-- INPUT RECORDS follows --

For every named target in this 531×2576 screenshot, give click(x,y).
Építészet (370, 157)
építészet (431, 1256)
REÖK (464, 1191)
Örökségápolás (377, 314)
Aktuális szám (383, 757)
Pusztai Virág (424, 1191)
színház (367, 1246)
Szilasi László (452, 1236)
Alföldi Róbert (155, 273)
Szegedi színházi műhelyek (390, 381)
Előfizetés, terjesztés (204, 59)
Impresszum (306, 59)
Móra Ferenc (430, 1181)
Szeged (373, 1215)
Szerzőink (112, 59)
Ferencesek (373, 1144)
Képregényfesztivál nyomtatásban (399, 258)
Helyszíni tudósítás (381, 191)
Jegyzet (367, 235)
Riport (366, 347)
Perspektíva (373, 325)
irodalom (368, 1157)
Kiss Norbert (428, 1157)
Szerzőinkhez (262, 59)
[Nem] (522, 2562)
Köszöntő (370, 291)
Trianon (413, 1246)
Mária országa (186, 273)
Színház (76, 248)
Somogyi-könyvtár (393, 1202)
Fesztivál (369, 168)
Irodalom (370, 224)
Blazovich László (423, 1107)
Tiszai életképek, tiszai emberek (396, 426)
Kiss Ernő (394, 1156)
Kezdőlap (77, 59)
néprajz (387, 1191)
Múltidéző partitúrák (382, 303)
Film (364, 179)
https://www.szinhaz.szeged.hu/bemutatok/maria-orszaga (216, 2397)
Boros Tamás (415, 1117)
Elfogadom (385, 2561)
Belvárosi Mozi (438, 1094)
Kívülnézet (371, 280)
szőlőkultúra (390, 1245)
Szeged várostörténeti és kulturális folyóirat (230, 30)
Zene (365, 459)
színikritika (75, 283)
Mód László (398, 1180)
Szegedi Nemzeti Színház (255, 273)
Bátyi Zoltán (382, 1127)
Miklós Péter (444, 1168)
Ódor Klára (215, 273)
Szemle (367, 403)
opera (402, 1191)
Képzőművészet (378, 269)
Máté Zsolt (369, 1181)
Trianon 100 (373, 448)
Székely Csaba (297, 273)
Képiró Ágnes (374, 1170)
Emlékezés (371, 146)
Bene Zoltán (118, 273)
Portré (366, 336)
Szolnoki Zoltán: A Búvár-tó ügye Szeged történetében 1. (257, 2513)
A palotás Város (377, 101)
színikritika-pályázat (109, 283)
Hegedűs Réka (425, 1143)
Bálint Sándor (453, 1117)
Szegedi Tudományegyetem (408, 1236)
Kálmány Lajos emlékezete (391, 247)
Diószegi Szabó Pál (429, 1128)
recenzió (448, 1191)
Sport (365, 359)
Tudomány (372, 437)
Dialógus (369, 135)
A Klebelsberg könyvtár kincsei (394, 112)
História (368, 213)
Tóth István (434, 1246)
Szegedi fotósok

-- INPUT RECORDS concluded --

• [DIRECTIONS FOR THIS TASK] In the records above, how many lines hold the string "könyvtár"? Give the number only.

• [RESPONSE TO THIS TASK] 2